[Stored data entries]
════

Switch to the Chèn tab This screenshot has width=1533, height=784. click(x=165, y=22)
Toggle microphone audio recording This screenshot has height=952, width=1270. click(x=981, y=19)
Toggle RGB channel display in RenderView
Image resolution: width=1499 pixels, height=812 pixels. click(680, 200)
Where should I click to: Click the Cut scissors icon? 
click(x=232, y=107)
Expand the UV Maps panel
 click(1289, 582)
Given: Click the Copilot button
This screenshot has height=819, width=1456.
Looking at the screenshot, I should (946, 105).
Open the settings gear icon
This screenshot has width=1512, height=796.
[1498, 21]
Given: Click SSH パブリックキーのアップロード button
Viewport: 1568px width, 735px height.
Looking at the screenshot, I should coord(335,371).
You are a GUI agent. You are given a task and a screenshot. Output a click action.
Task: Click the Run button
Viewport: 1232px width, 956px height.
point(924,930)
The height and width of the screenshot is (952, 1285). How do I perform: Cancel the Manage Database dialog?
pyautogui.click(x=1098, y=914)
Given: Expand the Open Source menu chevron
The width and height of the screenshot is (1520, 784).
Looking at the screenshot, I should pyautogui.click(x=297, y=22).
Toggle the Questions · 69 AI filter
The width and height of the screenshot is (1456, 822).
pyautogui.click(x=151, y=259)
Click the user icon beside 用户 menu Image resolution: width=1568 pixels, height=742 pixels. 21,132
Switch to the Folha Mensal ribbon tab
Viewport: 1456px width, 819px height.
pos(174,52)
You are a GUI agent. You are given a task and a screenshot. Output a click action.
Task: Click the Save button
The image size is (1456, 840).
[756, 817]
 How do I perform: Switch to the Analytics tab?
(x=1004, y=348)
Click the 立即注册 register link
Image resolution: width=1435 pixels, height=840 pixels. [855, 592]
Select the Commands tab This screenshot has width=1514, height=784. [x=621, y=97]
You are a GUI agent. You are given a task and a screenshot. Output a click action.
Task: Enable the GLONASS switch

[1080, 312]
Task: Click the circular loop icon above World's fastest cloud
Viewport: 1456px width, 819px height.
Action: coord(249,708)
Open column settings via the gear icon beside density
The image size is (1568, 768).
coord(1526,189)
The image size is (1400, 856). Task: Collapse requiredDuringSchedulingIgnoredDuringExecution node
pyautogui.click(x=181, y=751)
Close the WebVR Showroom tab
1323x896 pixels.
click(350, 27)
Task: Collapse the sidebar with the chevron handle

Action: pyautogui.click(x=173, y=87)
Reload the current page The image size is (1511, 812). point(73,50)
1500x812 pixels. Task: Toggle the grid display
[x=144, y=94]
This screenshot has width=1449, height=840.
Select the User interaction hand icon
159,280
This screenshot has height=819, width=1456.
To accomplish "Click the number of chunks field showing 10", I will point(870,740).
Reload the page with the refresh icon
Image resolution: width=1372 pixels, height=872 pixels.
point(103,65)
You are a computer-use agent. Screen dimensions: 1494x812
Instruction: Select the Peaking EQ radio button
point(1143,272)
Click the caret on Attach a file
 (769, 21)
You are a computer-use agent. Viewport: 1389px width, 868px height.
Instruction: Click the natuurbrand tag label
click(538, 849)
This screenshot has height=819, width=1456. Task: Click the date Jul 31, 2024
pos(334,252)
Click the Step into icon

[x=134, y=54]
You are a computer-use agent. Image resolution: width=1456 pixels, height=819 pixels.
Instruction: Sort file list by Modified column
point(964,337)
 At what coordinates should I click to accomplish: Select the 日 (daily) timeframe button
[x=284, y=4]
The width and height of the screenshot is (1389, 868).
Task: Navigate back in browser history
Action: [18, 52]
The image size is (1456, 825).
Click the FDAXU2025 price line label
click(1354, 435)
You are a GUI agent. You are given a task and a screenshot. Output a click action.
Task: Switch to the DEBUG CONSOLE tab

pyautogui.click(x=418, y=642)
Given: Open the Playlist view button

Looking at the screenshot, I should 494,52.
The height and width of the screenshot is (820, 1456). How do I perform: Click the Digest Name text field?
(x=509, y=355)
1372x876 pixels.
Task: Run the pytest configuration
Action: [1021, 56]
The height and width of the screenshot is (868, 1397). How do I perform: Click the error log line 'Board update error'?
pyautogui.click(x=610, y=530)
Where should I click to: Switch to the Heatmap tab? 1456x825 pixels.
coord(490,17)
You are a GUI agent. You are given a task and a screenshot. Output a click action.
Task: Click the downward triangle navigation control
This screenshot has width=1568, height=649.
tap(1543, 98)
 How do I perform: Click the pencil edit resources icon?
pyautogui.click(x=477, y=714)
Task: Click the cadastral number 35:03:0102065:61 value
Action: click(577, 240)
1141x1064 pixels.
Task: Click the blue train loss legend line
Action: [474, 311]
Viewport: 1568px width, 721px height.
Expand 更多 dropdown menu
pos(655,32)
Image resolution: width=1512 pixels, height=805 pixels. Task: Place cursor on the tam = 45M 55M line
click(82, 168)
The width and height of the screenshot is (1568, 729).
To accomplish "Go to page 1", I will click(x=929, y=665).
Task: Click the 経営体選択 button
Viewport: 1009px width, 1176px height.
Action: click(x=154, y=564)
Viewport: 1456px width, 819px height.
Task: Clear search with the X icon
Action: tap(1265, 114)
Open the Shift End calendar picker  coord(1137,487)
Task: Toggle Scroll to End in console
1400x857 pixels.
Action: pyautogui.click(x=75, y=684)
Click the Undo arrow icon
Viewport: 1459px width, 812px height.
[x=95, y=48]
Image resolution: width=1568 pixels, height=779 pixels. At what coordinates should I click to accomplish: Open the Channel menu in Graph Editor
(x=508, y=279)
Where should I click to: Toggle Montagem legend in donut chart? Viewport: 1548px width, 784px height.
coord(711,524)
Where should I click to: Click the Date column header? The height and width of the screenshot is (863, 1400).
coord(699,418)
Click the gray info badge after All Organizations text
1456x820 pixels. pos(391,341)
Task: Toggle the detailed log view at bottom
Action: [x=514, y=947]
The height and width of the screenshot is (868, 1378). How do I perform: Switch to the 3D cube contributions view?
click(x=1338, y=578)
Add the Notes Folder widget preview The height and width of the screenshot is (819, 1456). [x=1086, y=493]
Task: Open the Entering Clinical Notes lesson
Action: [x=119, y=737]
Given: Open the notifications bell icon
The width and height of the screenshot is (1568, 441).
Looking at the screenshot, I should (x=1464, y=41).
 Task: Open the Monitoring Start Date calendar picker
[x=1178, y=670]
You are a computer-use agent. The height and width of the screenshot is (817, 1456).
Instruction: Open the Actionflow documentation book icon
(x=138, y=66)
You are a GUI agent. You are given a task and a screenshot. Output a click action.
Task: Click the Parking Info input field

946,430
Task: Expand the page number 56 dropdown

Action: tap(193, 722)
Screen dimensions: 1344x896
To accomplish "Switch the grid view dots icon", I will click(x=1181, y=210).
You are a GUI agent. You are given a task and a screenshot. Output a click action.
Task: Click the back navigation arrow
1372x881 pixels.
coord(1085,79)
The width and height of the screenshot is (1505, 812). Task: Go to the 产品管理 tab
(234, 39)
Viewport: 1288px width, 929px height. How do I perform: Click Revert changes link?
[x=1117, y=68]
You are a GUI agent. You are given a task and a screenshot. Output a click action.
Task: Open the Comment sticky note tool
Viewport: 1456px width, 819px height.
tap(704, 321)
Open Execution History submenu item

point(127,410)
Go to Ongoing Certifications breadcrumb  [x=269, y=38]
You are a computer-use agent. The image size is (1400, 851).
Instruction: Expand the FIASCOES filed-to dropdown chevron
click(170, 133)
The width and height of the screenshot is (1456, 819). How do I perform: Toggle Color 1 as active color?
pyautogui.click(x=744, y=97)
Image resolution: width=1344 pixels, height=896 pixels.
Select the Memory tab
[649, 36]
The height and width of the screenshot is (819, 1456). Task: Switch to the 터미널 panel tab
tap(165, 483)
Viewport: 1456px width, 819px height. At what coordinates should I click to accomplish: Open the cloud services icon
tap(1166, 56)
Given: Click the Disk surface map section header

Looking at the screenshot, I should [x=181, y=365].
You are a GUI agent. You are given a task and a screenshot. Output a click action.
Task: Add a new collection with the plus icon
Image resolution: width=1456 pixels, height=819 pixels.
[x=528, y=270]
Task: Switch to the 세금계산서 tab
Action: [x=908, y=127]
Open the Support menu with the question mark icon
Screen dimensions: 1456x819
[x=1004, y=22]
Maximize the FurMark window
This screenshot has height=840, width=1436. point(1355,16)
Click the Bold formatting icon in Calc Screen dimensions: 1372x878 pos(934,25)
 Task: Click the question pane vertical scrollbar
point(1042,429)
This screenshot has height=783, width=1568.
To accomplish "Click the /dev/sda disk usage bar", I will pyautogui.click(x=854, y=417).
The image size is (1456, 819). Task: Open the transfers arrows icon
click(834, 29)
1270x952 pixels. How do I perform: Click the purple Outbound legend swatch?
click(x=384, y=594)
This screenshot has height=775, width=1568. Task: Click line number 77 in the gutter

════

Only the lines containing the word "settings" should be returned from the data above.

Open the settings gear icon
Open column settings via the gear icon beside density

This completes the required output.